Segment Open

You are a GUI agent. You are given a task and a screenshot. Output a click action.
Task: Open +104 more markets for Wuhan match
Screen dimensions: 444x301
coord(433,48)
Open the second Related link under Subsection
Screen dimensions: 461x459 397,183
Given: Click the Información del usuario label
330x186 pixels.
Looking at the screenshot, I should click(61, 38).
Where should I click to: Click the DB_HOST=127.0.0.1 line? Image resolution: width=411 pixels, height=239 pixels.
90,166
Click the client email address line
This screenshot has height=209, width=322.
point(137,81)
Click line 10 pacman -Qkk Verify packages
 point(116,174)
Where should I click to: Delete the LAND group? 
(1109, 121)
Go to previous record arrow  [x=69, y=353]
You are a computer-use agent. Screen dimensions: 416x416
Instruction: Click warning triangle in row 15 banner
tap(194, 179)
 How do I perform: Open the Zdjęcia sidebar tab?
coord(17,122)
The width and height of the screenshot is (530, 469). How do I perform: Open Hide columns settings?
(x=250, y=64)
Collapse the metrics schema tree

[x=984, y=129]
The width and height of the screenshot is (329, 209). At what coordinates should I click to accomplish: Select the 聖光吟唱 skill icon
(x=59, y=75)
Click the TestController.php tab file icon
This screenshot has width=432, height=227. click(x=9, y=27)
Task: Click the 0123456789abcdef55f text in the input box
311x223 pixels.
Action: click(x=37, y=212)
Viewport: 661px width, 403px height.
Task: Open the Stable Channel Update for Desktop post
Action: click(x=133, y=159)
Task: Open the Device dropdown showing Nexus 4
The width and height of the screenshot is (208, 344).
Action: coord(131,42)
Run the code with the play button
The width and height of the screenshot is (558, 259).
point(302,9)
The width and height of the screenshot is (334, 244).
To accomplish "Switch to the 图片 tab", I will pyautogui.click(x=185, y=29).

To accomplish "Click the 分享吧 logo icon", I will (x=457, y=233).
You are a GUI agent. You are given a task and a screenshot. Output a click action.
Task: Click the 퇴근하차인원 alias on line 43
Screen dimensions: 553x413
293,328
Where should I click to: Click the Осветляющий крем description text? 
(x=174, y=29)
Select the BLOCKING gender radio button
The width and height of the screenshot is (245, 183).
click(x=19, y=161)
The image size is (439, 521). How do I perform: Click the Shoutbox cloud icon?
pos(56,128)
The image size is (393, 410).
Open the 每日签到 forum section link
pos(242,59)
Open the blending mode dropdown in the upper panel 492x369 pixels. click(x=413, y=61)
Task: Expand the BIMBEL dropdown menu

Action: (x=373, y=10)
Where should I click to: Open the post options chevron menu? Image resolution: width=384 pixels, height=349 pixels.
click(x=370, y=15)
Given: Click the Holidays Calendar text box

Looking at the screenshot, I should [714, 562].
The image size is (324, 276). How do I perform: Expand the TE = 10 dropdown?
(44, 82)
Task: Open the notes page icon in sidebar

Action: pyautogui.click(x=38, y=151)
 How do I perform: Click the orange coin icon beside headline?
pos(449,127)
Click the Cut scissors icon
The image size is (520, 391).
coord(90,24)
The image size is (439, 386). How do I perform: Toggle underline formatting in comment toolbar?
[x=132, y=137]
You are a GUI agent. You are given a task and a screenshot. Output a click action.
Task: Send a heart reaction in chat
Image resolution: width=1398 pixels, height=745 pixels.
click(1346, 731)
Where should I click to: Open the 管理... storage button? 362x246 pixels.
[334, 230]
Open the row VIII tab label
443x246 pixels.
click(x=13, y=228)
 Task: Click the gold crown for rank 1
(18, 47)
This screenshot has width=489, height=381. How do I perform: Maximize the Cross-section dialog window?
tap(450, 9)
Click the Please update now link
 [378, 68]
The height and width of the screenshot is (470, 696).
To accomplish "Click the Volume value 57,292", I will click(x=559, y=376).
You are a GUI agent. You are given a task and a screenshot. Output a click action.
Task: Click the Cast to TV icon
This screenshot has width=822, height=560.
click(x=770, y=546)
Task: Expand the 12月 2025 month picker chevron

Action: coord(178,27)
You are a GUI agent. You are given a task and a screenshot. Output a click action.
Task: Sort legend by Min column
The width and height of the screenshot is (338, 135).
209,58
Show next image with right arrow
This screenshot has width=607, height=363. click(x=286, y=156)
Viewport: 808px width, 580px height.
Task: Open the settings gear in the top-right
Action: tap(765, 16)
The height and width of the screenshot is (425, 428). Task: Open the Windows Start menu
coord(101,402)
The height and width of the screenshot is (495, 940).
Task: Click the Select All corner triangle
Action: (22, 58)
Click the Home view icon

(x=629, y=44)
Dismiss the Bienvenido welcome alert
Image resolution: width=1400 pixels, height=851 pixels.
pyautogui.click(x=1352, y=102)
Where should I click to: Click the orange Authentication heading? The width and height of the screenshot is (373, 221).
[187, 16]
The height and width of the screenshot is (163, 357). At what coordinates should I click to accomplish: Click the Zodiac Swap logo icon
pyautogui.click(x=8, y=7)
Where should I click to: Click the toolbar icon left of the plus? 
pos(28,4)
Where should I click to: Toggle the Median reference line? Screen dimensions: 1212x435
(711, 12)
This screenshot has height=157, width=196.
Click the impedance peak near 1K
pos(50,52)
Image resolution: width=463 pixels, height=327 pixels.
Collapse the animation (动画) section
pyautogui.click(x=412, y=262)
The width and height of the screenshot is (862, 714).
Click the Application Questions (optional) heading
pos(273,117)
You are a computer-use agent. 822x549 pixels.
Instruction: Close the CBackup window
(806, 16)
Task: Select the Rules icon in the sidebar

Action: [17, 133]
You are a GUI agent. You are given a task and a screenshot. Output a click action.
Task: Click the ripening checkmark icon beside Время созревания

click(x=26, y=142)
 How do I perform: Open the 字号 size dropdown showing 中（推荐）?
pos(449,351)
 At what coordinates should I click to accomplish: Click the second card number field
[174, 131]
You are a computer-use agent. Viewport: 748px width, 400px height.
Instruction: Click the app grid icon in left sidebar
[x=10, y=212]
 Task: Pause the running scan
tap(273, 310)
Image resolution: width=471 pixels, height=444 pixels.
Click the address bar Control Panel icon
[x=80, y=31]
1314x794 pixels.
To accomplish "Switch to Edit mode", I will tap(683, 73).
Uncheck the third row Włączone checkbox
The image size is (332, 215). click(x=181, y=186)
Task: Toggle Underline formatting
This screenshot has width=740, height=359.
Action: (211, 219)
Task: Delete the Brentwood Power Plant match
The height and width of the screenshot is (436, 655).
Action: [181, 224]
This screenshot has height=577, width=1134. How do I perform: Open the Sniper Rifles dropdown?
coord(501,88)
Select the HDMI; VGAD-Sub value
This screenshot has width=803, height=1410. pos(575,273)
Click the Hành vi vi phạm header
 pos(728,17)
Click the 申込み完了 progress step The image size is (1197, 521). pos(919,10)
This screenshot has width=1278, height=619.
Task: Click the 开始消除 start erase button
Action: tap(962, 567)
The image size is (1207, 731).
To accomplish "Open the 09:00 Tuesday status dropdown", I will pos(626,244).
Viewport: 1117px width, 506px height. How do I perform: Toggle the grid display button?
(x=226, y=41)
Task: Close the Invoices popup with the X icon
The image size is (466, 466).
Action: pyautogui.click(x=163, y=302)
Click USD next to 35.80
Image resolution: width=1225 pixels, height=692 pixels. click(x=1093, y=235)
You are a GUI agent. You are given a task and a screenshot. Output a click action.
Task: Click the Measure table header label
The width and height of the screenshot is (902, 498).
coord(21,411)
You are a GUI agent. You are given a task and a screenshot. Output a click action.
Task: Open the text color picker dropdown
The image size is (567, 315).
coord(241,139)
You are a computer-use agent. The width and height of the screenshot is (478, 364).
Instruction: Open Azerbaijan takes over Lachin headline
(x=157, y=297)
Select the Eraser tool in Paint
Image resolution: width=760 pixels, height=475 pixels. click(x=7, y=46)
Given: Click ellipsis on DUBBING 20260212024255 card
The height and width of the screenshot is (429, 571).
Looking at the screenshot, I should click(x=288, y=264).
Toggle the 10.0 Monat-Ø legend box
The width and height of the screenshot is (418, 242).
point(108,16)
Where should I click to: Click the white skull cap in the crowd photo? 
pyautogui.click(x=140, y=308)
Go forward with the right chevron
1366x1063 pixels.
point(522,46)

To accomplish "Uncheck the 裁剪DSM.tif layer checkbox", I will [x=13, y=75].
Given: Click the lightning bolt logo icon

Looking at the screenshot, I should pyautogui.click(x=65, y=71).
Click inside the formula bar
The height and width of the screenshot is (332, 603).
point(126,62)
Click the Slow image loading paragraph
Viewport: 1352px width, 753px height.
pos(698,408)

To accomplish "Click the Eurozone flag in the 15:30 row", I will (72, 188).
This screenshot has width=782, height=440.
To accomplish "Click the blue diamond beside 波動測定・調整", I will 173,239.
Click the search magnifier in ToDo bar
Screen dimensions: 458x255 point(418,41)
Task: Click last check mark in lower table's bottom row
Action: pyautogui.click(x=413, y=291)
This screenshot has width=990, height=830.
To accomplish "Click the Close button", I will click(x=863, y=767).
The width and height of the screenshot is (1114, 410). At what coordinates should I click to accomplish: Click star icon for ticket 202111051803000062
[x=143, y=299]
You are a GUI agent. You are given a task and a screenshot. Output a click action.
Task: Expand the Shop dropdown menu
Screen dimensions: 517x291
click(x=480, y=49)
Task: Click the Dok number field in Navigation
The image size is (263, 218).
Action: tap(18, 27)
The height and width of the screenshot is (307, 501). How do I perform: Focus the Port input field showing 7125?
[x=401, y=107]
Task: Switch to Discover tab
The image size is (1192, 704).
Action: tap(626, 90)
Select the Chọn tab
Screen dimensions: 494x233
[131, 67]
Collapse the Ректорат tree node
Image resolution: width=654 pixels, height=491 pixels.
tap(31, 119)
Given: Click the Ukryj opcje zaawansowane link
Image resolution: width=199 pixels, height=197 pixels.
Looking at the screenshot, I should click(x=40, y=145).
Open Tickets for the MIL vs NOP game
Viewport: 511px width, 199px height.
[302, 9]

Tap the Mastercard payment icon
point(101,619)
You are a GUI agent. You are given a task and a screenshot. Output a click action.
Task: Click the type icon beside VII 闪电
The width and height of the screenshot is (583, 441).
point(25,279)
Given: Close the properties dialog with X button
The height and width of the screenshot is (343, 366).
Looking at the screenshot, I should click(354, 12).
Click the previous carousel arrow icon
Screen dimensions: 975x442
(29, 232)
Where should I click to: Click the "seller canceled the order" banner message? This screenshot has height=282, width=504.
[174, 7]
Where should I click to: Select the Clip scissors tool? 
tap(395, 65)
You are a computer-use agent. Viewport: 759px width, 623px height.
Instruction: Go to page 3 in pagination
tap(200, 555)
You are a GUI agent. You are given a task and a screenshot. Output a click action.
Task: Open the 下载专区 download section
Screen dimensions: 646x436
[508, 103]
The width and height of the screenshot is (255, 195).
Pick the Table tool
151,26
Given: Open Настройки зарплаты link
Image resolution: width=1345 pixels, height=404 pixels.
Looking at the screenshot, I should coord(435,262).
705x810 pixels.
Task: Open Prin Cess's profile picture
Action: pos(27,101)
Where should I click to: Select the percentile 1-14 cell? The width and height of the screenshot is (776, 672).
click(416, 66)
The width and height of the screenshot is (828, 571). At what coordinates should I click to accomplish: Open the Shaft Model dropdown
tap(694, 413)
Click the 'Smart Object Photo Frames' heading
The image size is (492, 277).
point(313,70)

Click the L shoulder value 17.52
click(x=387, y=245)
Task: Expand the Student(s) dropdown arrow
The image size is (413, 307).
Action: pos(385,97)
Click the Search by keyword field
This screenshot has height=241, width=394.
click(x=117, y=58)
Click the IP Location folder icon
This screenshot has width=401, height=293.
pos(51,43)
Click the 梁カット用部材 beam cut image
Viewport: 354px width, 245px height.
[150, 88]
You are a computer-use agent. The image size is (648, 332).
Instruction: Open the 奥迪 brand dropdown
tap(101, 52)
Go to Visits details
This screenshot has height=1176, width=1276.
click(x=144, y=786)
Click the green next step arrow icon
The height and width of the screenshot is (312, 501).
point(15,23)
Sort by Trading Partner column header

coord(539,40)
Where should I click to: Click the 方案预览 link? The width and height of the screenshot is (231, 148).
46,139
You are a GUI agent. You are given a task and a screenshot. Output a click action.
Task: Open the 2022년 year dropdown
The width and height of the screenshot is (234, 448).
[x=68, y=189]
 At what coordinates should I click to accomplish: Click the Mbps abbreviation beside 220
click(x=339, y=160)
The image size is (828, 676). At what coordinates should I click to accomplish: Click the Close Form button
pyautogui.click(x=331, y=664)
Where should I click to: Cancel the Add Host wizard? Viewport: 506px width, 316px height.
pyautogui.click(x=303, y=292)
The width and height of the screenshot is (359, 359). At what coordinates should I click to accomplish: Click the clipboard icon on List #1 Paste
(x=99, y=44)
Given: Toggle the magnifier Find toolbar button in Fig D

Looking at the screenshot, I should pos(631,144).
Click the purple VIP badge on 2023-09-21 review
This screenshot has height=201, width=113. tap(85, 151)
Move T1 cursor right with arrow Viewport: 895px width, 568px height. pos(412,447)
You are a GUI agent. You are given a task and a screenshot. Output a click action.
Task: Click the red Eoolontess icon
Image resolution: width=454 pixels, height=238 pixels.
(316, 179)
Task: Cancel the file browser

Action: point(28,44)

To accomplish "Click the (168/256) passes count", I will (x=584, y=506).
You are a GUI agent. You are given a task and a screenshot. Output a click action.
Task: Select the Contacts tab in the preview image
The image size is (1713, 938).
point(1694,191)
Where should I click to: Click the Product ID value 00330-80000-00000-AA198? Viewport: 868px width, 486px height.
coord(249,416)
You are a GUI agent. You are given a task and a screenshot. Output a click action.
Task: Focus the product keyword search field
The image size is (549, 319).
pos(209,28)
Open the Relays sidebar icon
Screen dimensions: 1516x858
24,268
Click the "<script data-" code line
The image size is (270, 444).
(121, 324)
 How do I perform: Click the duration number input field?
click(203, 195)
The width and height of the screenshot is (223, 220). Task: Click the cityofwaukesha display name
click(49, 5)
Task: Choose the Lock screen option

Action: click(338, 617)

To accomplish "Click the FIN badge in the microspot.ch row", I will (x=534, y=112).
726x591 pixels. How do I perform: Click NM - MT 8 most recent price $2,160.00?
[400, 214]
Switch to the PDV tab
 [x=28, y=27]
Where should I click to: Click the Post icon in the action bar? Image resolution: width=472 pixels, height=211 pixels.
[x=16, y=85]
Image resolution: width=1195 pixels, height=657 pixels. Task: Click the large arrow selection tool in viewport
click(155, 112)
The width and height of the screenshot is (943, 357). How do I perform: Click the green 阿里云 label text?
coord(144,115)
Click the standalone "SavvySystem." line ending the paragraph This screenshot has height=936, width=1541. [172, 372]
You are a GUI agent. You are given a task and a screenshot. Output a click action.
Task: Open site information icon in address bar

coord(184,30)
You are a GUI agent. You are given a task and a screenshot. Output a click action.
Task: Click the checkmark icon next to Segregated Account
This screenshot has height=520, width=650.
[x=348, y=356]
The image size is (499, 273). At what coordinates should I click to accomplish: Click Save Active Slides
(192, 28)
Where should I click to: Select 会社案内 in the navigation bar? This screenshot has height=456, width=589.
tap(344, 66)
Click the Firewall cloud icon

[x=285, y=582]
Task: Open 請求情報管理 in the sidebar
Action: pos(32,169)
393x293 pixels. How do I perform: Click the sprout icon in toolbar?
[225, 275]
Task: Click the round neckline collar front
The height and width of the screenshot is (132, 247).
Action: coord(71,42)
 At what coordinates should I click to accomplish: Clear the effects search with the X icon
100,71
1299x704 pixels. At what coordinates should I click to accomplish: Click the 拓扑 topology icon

Segment Closed

■ **Try it**
Only lines with the word "legend" belong in the answer; copy each of them from the material above.

■ **Task response**
Task: Sort legend by Min column
Toggle the 10.0 Monat-Ø legend box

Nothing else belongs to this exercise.